##### EXCERPTED DATA
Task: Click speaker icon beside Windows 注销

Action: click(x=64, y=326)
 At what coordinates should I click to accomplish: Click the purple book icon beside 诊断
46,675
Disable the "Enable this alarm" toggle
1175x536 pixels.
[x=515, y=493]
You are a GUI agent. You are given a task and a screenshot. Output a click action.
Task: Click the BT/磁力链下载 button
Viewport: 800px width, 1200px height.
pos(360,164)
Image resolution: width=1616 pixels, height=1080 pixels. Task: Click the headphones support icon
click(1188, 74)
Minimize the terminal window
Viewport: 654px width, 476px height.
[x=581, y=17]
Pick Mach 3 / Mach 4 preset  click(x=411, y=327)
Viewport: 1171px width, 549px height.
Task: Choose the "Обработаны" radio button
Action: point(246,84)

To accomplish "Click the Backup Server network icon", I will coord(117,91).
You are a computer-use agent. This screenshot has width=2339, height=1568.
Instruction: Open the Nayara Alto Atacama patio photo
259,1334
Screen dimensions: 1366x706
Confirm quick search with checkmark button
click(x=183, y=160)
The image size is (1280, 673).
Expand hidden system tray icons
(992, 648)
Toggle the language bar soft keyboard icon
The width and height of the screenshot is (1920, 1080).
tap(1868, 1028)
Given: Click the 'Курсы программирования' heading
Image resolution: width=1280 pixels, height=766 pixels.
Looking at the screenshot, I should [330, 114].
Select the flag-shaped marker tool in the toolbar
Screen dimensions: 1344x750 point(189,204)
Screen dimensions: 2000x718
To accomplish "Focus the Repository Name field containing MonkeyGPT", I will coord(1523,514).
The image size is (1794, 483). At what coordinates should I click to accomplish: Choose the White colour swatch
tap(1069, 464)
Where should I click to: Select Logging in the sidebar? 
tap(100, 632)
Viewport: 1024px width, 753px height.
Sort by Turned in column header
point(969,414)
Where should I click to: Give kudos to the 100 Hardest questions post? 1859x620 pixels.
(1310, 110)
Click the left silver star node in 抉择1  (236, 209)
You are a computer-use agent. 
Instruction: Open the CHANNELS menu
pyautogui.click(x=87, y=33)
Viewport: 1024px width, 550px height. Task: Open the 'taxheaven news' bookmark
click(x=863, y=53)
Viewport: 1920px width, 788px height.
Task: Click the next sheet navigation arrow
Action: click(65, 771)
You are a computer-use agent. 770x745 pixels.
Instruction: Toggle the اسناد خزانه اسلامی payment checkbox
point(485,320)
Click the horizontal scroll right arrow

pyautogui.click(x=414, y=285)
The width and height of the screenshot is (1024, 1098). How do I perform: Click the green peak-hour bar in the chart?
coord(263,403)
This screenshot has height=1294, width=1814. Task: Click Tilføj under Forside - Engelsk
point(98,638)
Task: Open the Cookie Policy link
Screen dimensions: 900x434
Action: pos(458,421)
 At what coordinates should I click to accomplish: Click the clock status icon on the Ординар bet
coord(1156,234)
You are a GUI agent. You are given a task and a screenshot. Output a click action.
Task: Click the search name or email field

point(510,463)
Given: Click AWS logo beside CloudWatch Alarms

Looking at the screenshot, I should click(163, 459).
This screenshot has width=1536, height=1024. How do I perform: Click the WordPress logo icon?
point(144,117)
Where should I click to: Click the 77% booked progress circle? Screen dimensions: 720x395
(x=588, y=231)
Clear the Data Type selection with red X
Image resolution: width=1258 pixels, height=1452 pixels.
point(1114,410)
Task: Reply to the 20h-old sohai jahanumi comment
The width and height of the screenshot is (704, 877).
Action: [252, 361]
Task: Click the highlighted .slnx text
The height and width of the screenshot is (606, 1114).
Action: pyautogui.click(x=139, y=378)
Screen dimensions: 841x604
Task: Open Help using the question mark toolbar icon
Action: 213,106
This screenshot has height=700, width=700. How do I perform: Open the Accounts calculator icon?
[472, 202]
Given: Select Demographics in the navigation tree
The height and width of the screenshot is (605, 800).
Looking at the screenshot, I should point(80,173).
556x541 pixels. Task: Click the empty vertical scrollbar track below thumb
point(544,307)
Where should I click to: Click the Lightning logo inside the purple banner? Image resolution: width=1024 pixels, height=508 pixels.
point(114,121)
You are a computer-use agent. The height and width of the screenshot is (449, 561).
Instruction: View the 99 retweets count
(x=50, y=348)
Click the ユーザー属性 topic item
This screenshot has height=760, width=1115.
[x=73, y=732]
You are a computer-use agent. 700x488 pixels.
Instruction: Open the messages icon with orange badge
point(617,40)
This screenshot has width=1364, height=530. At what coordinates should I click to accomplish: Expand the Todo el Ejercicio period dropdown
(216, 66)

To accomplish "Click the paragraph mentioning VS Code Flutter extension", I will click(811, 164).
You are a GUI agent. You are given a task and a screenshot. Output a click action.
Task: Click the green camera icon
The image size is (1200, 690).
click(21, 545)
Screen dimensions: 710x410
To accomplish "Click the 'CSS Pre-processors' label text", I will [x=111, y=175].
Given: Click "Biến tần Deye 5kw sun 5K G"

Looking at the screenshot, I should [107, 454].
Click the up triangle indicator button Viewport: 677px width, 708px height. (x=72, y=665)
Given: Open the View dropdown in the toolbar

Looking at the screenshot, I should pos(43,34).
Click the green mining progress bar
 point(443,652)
##########
### EXERCISE
Copy out, from the listing above, every line that contains the word "agent".

### EXERCISE OUTPUT
You are a GUI agent. You are given a task and a screenshot. Output a click action.
You are a computer-use agent. This screenshot has width=2339, height=1568.
You are a computer-use agent. 
You are a computer-use agent. 770x745 pixels.
You are a GUI agent. You are given a task and a screenshot. Output a click action.
You are a computer-use agent. The height and width of the screenshot is (449, 561).
You are a computer-use agent. 700x488 pixels.
You are a GUI agent. You are given a task and a screenshot. Output a click action.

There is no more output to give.